The Proximity of Almighty Allah

The poster ”Khadim” posted the following comment. I think that this is an excellent line of discussion and so I am opening it up in a post. If anyone has good resources on this subject (articles, lectures, etc.) then please let me know and I will post them on this page.

Jazak Allah Khayr al-Jazaa’


[Comment by Khadim] In a recent sermon, Hadhrat Khalifat-ul-Masih V (atba) commented – if memory serves correctly; link not found – in favour of integration within society (employment etc) and admonished against living in seclusion (as in the case of monks). The gist I picked up was that we are meant to live in this world as tangible, useful individuals, whilst obviously never neglecting our main aim of attaining nearness to Allah.

The author of The Ashab al-Suffah (linked above) mentions those who “… sacrificed all of the temptations of this world in search of a far greater reward in the Hereafter. – Of the companions who chose a life of asceticism were Abu Hurairah, Ka’ab ibn Malik al-Ansari, Hanzala ibn Amir al-Ansari, Harithah ibn al-Nu’man al-Ansari (most of these companions had houses in Medina but chose to live in the Suffah).”

In his conclusion the author writes, “The ways and examples of the As’hab us-Suffah are as important today, if not more so, than during the days of the Holy Prophet (saw).

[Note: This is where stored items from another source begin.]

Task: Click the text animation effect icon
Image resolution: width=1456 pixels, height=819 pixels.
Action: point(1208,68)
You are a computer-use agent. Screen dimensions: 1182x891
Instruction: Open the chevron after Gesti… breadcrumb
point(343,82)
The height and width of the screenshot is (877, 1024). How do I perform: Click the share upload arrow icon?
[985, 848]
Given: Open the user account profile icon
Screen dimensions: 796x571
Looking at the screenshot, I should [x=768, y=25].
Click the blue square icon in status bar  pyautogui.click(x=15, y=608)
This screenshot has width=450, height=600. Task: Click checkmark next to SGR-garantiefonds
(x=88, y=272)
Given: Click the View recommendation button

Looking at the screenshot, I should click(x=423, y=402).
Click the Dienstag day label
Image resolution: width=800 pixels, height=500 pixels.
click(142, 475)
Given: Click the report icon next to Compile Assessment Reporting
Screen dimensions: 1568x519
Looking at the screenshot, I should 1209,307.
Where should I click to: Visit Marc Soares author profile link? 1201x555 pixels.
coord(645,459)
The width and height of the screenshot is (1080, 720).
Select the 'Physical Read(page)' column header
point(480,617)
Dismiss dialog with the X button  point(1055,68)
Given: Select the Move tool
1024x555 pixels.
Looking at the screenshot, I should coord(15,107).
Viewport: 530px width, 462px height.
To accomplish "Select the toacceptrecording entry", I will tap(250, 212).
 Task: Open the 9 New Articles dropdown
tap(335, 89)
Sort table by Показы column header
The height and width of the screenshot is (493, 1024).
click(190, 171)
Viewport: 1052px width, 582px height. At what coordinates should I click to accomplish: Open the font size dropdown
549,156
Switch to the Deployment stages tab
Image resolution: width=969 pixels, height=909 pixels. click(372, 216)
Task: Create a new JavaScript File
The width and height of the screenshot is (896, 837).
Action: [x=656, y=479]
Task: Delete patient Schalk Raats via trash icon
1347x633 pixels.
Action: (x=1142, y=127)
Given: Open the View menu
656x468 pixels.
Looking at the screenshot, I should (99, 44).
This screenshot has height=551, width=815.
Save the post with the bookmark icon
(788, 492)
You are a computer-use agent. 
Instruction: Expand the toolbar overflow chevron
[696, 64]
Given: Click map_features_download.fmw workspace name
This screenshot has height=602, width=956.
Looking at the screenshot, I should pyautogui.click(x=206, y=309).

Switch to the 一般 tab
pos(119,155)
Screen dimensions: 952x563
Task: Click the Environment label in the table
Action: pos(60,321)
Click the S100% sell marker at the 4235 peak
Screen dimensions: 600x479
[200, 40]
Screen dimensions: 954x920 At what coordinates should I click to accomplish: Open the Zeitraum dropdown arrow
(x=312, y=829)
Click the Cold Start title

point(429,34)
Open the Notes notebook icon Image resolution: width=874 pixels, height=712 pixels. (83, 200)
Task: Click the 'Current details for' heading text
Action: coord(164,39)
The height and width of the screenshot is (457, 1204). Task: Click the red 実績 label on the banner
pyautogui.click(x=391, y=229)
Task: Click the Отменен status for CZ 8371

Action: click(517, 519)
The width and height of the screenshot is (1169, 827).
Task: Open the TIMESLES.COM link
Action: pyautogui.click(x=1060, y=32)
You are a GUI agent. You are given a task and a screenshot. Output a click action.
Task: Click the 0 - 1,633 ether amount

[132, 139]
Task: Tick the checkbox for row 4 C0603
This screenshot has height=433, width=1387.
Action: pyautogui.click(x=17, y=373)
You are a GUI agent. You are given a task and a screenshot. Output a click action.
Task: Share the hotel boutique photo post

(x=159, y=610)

Many living in today’s world may feel that the example set by the Holy Prophet (saw) and his As’hab us-Suffaa is beyond them, however, never has it been more necessary for us to inculcate the spirit of their example into our lives than today.”

I wanted to invite discussion in to ways a Momin today can aspire to attain nearness to Allah. Some of the great Momins in the era of the Holy Prophet (saw) left their houses and endured great hunger in order to immerse themselves in a life of supplication. The Promised Messiah (as) has set a similar example. Where does that leave the ordinary man of today who wants to get close (closest!) to his Creator?


3 thoughts on “The Proximity of Almighty Allah

  1. We must remember the reasons for which some Sahaba (r.a.) decided to remain constantly in the presence of the Holy Prophet (s.a.), despite being able-bodied men capable of earning a living. It was so that they could benefit fully from his presence and could record the maximum of his blessed words. It would be wrong to conclude that they had chosen a life of asceticism, in contradiction to the teachings of Islam. It was only for a while – for as long as the Prophet (s.a.) lived.

    The Ahl Al-Suffah were not only comprised of such people. They also included the guests of Islam, who visited the Holy Prophet (s.a.) and slept in the suffah of the Prophet (s.a.)’s mosque. This was a shaded room (with palm-frond roofing) that the Prophet (s.a.) had ordered to be added for such guests around the back of the mosque. The numbers of such guests varied over time. The Holy Prophet shared his food and drink with them and answered their queries. So they were privileged to learn Islam directly from the Prophet (s.a.), and sometimes from any senior Sahabi according to the instructions of the Prophet (s.a.).

    Similarly, people used to visit with the Promised Messiah (a.s.) to ask him questions. These were treated as staying guests in exactly the same fashion as were the Ahl Al-Suffah, often remaining for months and even years. These people were privileged to hear the words of the Promised Messiah (a.s.) directly. The Langar Khana, or free kitchen, was set up to cater for these guests, a tradition that has been maintained all over the world in many local Ahmadiyya Jama’ats receiving truth-seekers as regular guests.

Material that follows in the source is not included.